The data structure resembles this where state visited follows a sequential order of: Hawaii -> California -> Texas -> New York.
| Name | State | Date |
|:-----------|------------:|:------------:|
| Alice | Hawaii| 1/1/2019 |
| Alice | California| 1/3/2019 |
| Alice | Texas| 1/5/2019 |
| Alice | New York| 1/7/2019 |
| Bobby | Hawaii| 3/20/2019 |
| Bobby | California| 3/23/2019 |
| Bobby | Texas| |
| Bobby | New York| |
| Carl | Hawaii| 2/10/2019 |
| Carl | California| 2/12/2019 |
| Carl | Texas| 2/12/2019 |
| Carl | New York| |
I want to show only the date for the people who HAVE not yet been to New York but visited every other place in Tableau.

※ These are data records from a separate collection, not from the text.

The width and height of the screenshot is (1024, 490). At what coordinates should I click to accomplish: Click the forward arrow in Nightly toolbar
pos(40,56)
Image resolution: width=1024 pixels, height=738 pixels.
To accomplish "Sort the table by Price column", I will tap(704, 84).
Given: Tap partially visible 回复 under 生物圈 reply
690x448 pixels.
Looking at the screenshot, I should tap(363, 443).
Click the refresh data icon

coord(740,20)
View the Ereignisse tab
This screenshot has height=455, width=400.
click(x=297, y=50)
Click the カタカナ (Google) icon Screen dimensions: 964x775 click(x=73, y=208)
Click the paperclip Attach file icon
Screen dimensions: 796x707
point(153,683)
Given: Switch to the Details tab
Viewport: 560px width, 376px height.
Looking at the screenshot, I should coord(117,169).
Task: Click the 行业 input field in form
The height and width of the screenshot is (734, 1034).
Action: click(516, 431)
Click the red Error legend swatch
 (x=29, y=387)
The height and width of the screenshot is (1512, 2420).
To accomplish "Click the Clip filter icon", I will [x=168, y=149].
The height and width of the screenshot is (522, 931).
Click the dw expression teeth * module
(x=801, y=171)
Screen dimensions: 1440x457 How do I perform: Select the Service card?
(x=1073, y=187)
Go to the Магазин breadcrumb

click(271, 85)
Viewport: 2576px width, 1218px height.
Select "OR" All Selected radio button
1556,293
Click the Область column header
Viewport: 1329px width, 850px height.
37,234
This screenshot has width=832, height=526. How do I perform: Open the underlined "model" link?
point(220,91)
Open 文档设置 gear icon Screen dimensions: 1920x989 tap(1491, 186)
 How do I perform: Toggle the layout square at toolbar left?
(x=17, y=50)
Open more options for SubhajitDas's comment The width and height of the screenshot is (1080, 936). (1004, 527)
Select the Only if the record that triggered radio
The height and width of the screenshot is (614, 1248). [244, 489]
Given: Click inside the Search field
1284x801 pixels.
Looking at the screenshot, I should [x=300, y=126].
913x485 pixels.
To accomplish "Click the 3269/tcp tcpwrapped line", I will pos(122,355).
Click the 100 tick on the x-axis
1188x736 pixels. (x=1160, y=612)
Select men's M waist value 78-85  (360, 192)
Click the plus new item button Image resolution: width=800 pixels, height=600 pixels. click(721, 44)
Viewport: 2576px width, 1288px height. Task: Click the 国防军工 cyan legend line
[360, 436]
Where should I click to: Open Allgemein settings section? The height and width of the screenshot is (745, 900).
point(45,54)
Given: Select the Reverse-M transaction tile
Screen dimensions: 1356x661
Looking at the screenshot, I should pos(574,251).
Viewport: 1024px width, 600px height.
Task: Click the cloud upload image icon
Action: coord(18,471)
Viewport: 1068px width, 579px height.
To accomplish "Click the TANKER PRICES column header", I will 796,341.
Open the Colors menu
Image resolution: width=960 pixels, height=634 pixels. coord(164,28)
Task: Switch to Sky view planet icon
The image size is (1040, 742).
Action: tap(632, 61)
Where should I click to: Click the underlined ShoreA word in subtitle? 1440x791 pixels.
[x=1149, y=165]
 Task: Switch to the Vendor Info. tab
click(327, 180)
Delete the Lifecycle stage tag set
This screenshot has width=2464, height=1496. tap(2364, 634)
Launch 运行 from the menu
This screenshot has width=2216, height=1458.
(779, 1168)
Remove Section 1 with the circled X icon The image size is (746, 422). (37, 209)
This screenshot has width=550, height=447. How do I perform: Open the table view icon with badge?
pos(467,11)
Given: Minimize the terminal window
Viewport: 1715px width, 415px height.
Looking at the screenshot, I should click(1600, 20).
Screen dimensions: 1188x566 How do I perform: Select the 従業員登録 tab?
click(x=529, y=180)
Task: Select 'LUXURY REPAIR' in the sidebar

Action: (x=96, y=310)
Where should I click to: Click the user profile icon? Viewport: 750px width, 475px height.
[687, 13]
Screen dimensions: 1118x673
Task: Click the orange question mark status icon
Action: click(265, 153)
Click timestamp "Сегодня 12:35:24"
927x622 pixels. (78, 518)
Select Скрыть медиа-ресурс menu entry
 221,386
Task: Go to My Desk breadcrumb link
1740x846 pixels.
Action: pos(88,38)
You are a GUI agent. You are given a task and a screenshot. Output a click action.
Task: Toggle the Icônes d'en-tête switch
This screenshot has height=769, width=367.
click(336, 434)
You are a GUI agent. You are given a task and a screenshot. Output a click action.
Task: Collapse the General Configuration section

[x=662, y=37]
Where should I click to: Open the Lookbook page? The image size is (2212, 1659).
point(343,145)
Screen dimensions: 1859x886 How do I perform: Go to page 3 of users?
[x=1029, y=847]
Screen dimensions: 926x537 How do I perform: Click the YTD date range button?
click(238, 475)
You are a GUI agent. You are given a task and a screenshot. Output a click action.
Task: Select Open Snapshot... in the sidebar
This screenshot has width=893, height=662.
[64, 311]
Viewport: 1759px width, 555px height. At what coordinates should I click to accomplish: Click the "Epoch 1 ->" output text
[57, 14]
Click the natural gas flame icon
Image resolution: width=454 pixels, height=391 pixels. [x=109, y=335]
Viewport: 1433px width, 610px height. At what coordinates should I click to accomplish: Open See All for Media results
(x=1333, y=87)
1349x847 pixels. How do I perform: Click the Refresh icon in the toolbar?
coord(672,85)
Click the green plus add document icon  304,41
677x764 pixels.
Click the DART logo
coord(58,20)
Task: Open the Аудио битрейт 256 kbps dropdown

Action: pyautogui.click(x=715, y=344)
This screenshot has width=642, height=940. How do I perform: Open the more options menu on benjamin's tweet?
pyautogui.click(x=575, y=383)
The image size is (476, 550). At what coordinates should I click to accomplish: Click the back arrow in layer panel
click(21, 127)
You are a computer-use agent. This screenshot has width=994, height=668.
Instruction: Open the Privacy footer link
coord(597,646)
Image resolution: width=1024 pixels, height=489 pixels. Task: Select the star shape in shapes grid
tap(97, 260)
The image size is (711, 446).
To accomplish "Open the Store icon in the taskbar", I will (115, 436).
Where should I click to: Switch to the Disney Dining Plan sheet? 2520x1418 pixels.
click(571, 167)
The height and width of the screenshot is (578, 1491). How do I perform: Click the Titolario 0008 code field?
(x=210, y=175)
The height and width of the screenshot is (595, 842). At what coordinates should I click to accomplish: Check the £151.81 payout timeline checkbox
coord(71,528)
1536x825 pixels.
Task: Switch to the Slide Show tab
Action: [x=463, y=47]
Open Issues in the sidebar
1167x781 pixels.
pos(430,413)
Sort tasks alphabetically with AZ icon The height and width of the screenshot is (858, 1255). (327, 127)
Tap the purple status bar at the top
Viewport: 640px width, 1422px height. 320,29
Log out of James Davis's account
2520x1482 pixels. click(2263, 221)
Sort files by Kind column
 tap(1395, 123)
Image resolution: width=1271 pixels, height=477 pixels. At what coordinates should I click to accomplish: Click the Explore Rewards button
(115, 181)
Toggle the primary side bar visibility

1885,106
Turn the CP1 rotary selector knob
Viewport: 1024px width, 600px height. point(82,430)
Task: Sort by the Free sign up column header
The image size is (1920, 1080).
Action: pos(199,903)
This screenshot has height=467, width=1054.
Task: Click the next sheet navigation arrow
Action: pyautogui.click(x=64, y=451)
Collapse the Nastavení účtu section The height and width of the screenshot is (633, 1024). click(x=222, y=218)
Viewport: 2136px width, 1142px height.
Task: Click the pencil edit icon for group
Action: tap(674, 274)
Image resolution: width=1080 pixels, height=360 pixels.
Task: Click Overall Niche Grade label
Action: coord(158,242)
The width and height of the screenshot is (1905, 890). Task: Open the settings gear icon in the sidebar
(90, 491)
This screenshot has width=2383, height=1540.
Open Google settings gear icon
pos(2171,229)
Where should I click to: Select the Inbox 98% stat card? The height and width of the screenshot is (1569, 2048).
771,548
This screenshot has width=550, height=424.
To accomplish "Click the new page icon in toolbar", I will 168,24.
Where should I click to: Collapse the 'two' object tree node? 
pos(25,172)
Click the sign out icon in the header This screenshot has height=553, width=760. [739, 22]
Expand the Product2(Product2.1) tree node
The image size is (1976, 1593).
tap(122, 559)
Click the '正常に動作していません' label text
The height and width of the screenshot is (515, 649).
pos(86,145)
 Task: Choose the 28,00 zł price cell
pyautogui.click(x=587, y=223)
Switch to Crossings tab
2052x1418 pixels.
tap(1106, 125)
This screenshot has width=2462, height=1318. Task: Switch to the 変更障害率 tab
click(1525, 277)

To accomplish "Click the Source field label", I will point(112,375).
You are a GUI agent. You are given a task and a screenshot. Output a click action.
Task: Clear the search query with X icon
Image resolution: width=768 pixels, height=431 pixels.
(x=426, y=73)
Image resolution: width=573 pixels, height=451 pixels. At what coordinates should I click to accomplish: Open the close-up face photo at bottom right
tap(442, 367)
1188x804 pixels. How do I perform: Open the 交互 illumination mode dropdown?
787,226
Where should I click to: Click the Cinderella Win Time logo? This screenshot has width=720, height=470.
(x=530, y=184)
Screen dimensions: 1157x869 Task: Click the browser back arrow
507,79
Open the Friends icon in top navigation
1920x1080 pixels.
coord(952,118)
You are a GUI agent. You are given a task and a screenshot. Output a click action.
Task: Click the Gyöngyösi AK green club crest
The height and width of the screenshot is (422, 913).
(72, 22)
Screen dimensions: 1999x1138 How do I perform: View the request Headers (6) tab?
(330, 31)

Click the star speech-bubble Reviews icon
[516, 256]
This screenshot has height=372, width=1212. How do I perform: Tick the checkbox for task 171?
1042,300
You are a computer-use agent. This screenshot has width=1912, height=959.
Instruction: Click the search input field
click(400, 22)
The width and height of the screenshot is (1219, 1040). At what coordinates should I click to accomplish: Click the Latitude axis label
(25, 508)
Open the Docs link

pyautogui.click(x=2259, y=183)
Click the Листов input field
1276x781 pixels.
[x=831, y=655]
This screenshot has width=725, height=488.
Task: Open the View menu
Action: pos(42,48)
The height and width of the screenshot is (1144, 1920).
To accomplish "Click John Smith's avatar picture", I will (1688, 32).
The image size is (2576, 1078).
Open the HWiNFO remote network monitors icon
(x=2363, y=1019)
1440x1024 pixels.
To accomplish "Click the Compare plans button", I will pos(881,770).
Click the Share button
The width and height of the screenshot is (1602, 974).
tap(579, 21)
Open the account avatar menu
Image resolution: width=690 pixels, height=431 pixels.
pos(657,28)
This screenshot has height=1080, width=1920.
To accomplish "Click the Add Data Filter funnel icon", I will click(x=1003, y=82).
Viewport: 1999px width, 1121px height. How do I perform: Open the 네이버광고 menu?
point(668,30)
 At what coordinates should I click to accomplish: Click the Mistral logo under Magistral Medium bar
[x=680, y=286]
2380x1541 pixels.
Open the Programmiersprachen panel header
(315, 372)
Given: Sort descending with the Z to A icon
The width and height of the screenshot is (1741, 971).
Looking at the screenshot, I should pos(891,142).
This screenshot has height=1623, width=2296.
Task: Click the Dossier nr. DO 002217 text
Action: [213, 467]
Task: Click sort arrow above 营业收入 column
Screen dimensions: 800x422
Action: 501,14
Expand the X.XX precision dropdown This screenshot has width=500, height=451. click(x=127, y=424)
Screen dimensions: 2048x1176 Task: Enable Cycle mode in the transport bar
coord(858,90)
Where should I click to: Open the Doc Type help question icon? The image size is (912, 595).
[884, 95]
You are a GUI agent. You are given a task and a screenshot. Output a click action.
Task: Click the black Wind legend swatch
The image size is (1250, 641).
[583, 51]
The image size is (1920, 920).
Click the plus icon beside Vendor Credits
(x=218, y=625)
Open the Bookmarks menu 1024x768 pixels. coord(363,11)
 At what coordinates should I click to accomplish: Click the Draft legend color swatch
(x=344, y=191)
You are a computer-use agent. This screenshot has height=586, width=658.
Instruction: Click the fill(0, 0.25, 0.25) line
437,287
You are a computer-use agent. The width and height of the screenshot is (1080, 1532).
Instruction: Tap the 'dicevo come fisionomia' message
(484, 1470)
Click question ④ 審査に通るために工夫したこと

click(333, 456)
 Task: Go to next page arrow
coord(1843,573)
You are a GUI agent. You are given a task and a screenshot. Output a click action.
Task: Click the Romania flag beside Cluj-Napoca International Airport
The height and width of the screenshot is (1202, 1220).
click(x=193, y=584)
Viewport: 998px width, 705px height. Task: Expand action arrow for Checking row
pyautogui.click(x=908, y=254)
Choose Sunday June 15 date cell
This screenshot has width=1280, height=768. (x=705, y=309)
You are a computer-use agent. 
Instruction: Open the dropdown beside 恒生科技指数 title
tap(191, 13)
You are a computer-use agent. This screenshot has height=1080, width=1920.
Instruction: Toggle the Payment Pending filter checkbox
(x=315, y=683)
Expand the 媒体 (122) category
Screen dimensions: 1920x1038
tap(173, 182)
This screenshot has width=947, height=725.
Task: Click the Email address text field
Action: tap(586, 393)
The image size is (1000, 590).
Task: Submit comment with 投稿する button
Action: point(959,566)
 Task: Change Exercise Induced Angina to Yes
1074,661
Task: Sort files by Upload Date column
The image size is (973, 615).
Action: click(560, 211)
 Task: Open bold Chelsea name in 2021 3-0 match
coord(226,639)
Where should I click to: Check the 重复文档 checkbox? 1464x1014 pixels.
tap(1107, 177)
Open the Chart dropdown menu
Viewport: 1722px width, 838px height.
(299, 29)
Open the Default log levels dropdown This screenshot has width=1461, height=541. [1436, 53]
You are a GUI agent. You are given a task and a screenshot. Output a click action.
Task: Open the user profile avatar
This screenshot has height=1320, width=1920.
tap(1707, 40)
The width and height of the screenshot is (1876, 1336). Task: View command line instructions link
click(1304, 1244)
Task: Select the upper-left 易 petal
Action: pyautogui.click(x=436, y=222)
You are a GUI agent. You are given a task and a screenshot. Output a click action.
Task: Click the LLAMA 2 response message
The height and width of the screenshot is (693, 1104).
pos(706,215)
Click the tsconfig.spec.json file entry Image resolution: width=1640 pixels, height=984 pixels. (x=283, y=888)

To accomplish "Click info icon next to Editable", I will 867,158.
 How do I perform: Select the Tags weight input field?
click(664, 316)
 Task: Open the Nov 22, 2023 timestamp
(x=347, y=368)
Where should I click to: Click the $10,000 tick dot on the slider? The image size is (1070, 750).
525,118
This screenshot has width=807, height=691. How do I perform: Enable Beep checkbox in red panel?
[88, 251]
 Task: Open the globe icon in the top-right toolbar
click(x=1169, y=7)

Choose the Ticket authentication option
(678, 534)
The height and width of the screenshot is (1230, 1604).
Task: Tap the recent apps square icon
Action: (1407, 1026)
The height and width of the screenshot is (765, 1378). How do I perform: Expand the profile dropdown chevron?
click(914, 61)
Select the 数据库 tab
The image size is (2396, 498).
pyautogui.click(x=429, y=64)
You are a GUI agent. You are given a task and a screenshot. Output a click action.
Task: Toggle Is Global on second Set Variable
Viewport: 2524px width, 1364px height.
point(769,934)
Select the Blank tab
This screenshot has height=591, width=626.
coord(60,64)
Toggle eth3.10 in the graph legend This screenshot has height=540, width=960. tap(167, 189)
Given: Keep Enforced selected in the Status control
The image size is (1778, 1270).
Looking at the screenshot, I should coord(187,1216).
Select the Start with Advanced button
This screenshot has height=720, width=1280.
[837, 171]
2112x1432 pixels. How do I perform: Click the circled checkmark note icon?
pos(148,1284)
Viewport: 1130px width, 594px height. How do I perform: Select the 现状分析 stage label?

In this case, this would be Carl since he visited Hawaii, California, AND Texas, but not yet New York.
Alice would not be shown since she already visited New York and Bobby should not be shown since he hasn't been to Texas yet
I tried making a calculated field and dragging that to filter.
IF (ISNULL([Date]) AND [State] = "New York") AND
(NOT ISNULL([Date]) AND
([State] = "Hawaii" OR
[State] = "California" OR
[State] = "Texas"))
THEN
[Date]
END
I expect the output calculated field to return me the following DATE column:
| Name | State | Date |
|:-----------|------------:|:------------:|
| Alice | Hawaii| |
| Alice | California| |
| Alice | Texas| |
| Alice | New York| |
| Bobby | Hawaii| |
| Bobby | California| |
| Bobby | Texas| |
| Bobby | New York| |
| Carl | Hawaii| 2/10/2019 |
| Carl | California| 2/12/2019 |
| Carl | Texas| 2/12/2019 |
| Carl | New York| |
but all I got was null everything so something in my logic is wrong but I don't know what.